Text and element pointing entries:
● ● ● ●

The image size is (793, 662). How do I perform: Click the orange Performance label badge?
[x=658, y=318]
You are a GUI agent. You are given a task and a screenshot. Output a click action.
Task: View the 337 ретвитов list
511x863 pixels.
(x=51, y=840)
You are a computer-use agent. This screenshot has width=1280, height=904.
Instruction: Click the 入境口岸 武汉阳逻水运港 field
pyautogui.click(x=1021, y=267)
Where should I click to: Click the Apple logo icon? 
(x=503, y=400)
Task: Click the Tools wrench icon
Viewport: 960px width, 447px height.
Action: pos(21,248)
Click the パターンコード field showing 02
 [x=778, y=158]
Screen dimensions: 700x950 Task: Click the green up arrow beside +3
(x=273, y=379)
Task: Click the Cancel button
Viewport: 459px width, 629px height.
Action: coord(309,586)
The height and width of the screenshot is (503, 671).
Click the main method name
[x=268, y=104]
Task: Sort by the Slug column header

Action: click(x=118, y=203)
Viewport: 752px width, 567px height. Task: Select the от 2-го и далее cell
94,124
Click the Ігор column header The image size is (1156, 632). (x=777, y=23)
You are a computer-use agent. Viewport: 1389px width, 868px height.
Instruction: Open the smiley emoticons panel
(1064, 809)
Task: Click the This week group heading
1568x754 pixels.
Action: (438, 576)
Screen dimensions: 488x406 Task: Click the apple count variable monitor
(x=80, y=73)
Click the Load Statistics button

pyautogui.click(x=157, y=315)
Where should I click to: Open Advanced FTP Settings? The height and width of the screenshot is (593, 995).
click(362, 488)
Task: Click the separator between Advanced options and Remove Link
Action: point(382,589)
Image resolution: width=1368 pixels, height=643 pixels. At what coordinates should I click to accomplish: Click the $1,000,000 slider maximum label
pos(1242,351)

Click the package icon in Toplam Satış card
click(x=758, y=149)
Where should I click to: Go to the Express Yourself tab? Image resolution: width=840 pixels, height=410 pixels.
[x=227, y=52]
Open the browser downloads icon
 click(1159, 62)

● ● ● ●

* [WHAT THE EXERCISE ASKS]: Please reproduce the entries above verbatim, from the line with "Task: Click the This week group heading" to the line with "pyautogui.click(x=157, y=315)", including both of those lines.

* [ANSWER TO THE EXERCISE]:
Task: Click the This week group heading
1568x754 pixels.
Action: (438, 576)
Screen dimensions: 488x406 Task: Click the apple count variable monitor
(x=80, y=73)
Click the Load Statistics button

pyautogui.click(x=157, y=315)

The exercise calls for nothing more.